You’ll compare everything you do & everyone you meet
You’ll confide so much in the people you meet and expect quite a lot from them..you’ll always question if they’re really friends or just people you spend the most time with out of convenience. You’ll literally agonize over what’s best for you and question every little thing you do. As soon as you come across the slightest mishap you’ll automatically wish you were somewhere else and doubt your present moment.
Everything I do here and have done has more than likely been compared to back home… friendships and peoples morals, job opportunities, living arrangements etc.
You’ll encounter more challenges than before (but also get more rewarded)
I’ve been pretty independent for quite a long time now so living alone isn’t new to me but living away away is a far more different experience. I hate to say it but shit happens and no matter how positive you are or how optimistic you might be it can still backlash… I feel like I still rely on my family for moral support and advice but it’s so difficult knowing they’re not physically there to help. I’ve been out of work and been down to the last $100 (stress) and i’m fortunate to have a caring partner so it could’ve been worse, I’ve doubted my ability to do anything, I’ve been almost homeless after unexpected dramas with flooding and I’ve just not been OK – the list can go on
With that being said the personal mental and physical growth in 2 years has been outstanding and I honestly don’t know where i’d be at if I didn’t take this opportunity
The FEAR of going back home
All of a sudden i’ll be sitting there (usually when i’m about to sleep) and this daunting shadow comes over me and get’s me thinking about what life will be like when I eventually get back ‘home’. You start a life and it becomes pretty nice. I have a great job and a lovely apartment with my partner, I have money to live off and enjoy – it almost feels too good to be true sometimes.
I know i’m not the same person I was before I left and I know setting up life back home won’t be a walk in the park. That’s what scares me the most. What if everything goes back to way it was 2 years ago (which I hated) and all the personal development and growth goes out the window? What if I hate it so much again and I feel stuck?
You quickly learn that you can’t fly home every time something happens and can’t wait at home waiting for things to happen either… you’ve got to live your life how you always plan to because everyone will go live theirs. It’s not your job as an individual to be there for everything and everyone even as much as you’d want to be… it’s a bitter sweet pill to swallow but you learn to live with it and it certainly has allowed me to create personal boundaries which is a massive learn at 24 years of age.

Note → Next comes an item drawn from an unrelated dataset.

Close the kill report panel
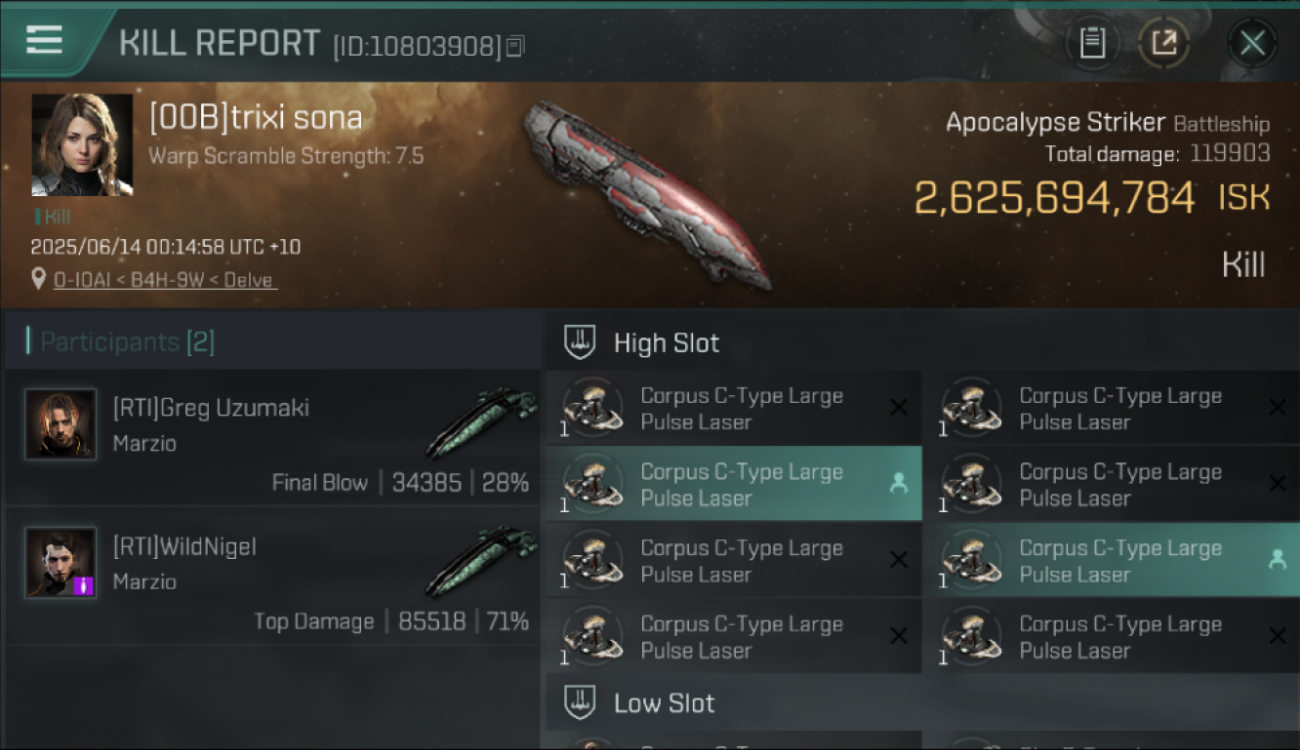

To every negative (or less positive should I say) there’s certainly 10 positives. It’s life changing and inspiring so I would always recommend to anyone ever!
If you need anything answered or need some advice please feel free to comment or get in touch, I am more than happy to help – I hope you enjoyed this post & enjoyed this side to me that I don’t often show – You can’t be positive all of the time and I want to make sure everyone know’s that not everything you do is always as great as it looks.